*Your task*
Below are the records; how many of their lines contain "every"? Reply only with that figure.

*Study material*
________________________________________

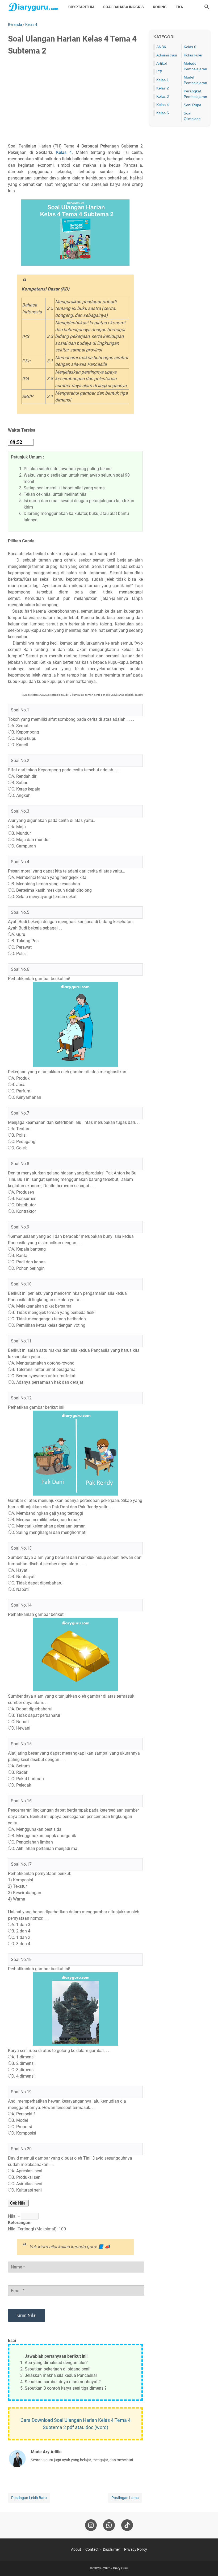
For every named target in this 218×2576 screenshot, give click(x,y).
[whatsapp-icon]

________________________________________

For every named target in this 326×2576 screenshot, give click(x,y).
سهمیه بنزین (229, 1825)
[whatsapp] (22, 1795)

________________________________________

*Answer*
2